- _WHAT THE EXERCISE ASKS_
For every line in the entries that contains "Harus", show the whole line.

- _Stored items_
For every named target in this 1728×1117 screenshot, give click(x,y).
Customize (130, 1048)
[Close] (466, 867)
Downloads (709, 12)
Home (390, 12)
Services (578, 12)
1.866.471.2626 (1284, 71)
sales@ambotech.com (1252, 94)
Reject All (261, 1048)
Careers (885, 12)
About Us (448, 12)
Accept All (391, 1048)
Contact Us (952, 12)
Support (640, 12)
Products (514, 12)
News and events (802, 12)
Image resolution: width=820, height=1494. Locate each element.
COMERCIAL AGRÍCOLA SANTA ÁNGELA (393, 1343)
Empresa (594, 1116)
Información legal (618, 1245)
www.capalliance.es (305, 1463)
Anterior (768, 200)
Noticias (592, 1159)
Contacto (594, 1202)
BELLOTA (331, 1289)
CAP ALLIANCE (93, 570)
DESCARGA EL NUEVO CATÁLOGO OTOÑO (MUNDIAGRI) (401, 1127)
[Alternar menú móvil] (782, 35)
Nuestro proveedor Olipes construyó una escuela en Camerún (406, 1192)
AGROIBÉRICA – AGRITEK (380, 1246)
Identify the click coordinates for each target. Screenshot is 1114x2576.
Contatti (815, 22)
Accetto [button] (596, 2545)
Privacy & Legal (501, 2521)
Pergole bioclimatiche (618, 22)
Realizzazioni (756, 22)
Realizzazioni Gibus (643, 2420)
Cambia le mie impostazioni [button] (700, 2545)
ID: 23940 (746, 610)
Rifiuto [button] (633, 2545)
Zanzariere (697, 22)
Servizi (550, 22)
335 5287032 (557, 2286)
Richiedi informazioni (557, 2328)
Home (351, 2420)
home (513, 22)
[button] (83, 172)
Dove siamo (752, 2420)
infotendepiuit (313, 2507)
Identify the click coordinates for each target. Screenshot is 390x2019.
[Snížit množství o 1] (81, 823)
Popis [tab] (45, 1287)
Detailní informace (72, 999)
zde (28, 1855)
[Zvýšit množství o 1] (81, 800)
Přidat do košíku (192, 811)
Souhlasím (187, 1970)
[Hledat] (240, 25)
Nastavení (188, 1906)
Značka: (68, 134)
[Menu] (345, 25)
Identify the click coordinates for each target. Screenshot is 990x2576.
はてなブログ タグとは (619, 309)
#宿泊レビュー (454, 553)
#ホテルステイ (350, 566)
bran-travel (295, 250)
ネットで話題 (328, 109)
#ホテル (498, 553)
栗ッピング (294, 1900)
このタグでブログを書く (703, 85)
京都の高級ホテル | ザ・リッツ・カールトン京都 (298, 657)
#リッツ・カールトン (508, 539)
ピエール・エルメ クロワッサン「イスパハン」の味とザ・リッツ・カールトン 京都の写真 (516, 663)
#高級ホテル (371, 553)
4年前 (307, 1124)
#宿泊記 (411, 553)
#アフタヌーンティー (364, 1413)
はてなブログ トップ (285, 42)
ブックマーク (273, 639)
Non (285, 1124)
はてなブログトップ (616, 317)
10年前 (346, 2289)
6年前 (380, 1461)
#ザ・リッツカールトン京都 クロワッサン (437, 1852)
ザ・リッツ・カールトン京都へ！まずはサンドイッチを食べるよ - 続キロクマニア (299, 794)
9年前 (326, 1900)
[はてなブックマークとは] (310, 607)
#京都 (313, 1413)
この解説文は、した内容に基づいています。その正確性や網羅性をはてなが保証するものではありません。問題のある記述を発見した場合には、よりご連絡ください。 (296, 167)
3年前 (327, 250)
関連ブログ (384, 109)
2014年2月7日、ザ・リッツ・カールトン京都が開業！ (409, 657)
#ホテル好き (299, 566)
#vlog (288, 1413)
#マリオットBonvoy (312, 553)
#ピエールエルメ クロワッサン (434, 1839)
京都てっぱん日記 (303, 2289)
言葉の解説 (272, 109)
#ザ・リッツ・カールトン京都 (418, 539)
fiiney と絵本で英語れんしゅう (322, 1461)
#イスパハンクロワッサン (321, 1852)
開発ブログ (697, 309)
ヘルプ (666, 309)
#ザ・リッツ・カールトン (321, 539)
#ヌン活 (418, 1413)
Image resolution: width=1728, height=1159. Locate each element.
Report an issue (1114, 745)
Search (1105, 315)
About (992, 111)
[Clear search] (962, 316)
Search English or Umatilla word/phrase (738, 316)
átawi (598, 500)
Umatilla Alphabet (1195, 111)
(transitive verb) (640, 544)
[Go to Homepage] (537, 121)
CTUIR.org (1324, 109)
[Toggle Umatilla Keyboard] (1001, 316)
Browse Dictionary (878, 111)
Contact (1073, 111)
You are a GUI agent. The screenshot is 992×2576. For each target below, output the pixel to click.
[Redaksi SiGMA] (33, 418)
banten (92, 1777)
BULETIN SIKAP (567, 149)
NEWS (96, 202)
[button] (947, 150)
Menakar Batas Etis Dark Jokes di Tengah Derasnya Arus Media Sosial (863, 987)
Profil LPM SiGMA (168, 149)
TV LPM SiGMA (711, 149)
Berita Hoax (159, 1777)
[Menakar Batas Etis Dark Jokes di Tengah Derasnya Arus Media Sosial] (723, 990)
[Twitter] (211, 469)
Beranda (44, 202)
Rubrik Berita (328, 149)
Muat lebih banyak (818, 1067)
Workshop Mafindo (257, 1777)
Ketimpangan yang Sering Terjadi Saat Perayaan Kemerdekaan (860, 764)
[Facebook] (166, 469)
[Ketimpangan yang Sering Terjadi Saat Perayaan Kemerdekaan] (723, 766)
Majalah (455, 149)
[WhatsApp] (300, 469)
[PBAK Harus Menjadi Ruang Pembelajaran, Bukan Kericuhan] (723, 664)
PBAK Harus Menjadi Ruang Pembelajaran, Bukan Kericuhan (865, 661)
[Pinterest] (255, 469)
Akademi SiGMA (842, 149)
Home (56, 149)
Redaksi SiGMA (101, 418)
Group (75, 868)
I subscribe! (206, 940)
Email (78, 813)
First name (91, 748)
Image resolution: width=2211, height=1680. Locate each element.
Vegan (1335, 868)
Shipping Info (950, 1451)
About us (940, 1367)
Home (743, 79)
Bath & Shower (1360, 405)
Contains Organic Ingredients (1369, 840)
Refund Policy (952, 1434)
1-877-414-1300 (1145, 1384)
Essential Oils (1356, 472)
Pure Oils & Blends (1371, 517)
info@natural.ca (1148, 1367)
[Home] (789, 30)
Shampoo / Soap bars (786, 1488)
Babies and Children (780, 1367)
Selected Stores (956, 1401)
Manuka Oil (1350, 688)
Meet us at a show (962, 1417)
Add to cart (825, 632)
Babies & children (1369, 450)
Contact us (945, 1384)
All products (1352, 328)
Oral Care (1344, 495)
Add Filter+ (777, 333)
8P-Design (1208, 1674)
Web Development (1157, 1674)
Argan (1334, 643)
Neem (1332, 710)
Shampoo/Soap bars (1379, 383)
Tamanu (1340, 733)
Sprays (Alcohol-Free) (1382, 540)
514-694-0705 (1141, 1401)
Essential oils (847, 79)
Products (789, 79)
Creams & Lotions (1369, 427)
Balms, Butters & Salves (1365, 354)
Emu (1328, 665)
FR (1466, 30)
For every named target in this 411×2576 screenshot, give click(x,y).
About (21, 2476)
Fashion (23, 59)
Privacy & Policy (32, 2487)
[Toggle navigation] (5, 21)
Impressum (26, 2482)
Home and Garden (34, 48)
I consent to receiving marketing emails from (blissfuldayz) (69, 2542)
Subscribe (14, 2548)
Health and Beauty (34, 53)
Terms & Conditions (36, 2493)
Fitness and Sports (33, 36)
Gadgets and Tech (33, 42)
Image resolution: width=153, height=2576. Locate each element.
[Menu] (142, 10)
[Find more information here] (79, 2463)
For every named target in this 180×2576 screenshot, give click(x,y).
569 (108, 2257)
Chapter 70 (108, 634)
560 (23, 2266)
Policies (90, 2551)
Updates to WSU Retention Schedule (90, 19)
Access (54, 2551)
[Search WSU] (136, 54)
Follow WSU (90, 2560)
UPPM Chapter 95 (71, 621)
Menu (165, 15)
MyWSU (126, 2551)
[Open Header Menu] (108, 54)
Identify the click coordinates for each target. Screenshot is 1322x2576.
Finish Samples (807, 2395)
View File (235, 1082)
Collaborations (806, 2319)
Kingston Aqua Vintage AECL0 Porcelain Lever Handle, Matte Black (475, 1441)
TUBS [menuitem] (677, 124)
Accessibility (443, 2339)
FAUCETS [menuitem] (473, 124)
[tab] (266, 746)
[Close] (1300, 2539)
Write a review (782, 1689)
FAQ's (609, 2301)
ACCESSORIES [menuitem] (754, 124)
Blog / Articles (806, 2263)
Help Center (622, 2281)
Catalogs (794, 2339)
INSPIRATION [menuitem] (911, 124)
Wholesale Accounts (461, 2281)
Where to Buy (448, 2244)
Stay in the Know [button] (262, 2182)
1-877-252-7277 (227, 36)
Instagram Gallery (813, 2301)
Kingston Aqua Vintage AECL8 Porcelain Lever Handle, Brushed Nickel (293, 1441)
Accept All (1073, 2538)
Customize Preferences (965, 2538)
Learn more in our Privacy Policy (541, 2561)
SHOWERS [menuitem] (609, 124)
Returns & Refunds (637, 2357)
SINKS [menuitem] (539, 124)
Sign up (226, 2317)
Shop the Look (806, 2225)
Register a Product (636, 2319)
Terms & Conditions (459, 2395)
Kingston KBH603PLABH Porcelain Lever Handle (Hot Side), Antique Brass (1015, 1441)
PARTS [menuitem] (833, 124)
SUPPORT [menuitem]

- _EXERCISE SOLUTION_
[PBAK Harus Menjadi Ruang Pembelajaran, Bukan Kericuhan] (723, 664)
PBAK Harus Menjadi Ruang Pembelajaran, Bukan Kericuhan (865, 661)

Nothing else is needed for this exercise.